## PROMPT
Reproduce the listing below unchanged, from its first line up to and including the line with "Screen dimensions: 814x362".

******************************

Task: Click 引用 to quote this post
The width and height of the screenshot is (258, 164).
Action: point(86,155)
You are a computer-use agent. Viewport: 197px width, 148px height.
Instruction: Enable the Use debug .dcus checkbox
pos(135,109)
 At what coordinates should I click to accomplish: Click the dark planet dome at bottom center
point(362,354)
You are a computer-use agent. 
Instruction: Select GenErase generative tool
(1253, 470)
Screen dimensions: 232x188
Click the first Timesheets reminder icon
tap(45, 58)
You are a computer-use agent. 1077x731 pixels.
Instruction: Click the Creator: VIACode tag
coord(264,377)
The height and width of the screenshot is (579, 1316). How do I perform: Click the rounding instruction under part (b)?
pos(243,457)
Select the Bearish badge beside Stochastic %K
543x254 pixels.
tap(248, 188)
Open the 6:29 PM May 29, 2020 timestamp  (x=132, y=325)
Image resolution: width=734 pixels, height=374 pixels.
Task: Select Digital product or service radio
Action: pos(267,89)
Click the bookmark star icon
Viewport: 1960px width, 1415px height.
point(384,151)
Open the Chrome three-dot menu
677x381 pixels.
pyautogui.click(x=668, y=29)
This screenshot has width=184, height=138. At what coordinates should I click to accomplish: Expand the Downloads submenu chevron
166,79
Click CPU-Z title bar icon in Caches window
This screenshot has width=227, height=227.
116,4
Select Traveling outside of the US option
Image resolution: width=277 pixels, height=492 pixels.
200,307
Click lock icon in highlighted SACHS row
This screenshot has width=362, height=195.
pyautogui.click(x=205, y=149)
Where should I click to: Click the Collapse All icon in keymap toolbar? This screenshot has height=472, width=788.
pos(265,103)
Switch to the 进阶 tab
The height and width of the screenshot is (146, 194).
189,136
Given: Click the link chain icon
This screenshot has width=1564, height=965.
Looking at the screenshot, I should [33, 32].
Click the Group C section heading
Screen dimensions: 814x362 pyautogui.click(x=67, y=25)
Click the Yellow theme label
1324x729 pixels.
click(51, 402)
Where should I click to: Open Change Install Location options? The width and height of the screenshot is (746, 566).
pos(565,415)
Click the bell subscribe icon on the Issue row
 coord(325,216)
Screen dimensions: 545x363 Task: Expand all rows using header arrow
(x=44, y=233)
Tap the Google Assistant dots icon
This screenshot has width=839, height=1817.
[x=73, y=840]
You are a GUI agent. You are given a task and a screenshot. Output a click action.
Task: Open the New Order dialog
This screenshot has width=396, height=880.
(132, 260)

******************************

## WRITTEN REPLY
Task: Click 引用 to quote this post
The width and height of the screenshot is (258, 164).
Action: point(86,155)
You are a computer-use agent. Viewport: 197px width, 148px height.
Instruction: Enable the Use debug .dcus checkbox
pos(135,109)
 At what coordinates should I click to accomplish: Click the dark planet dome at bottom center
point(362,354)
You are a computer-use agent. 
Instruction: Select GenErase generative tool
(1253, 470)
Screen dimensions: 232x188
Click the first Timesheets reminder icon
tap(45, 58)
You are a computer-use agent. 1077x731 pixels.
Instruction: Click the Creator: VIACode tag
coord(264,377)
The height and width of the screenshot is (579, 1316). How do I perform: Click the rounding instruction under part (b)?
pos(243,457)
Select the Bearish badge beside Stochastic %K
543x254 pixels.
tap(248, 188)
Open the 6:29 PM May 29, 2020 timestamp  (x=132, y=325)
Image resolution: width=734 pixels, height=374 pixels.
Task: Select Digital product or service radio
Action: pos(267,89)
Click the bookmark star icon
Viewport: 1960px width, 1415px height.
point(384,151)
Open the Chrome three-dot menu
677x381 pixels.
pyautogui.click(x=668, y=29)
This screenshot has width=184, height=138. At what coordinates should I click to accomplish: Expand the Downloads submenu chevron
166,79
Click CPU-Z title bar icon in Caches window
This screenshot has width=227, height=227.
116,4
Select Traveling outside of the US option
Image resolution: width=277 pixels, height=492 pixels.
200,307
Click lock icon in highlighted SACHS row
This screenshot has width=362, height=195.
pyautogui.click(x=205, y=149)
Where should I click to: Click the Collapse All icon in keymap toolbar? This screenshot has height=472, width=788.
pos(265,103)
Switch to the 进阶 tab
The height and width of the screenshot is (146, 194).
189,136
Given: Click the link chain icon
This screenshot has width=1564, height=965.
Looking at the screenshot, I should [33, 32].
Click the Group C section heading
Screen dimensions: 814x362 pyautogui.click(x=67, y=25)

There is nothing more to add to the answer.